Uganda trade deficit with the rest of the world widened by 49.2 percent in Financial Year 2018/2019 as demand for imports continues to overhead the country’s exports.
According to the National Budget Framework Paper (NBFP) 2020/2021 presented by the Finance Minister, Matia Kasaija to Parliament in December, imports increased by USD$ 2.1bn from USD$ 7.5bn in 2017/2018 to USD$ 9.6bn in 2018/2019. The above increase represents 22.2 percent annual increase compared to 9.7 percent exports earnings increase from USD$ 5bn in 2017/2018 to USD$ 5.9bn in 2018/2019.
“Uganda recorded a higher trade deficit with the Rest of the world, as imports of goods grew faster than exports. In comparison with FY 2017/18, the value of imports increased by 22.2 percent to USD 9,604 million, while exports earnings improved by 9.7 percent to USD 5,898 million during FY 2018/19,” said part of the NBFP.
The above statistics means that trade deficit has been widened by USD 1,222 million (49.2percent) to USD 3,706 million in 2018/19 from USD 2,484 million registered in 2017/18.
At the regional level, Uganda’s exports to the sisterly neighboring Rwanda decreased by USD$ 89m from USD$ 253m in 2017/2018 to USD$ 167m in 2018/2019.
Noticeably, imports from Tanzania astronomically grew by 409 percent from USD$ 85m in 2017/2018 to USD$ 433m in 2018/2019.
Uganda continues to enjoy trade surplus with the EAC partner states at USD$ 11m in 2018/2019 though big decline from USD$ 932 in 2017/2018 representing 8,372 percent drop.

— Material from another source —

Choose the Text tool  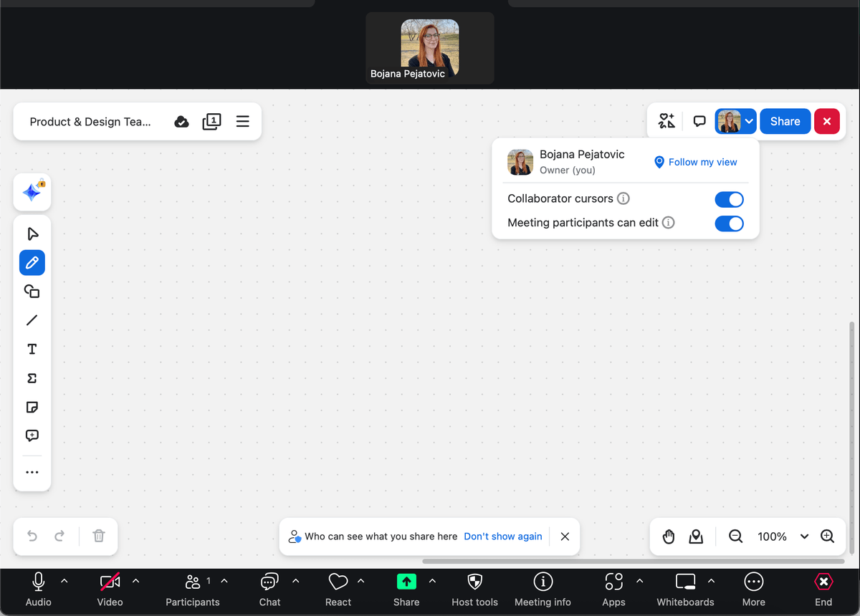(x=32, y=350)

According to the Finance Ministry, increased imports from partners states like Tanzania was due to existence of non-tariff barriers and the decline of trade between Uganda and Rwanda is blamed on the “temporary” border closure.
Meanwhile the decline in agricultural exports such as beans and maize to the region, specifically to Kenya was due to increased domestic production of similar products is also responsible for the regional trade decline.
Government has embarked on measures to increase imports substitution (producing highly demanded goods and services from abroad, in the country) in the areas of furniture, textile, information and communication technology and others.
Several factories were also erected last year to mainly add value on agricultural products and other exports.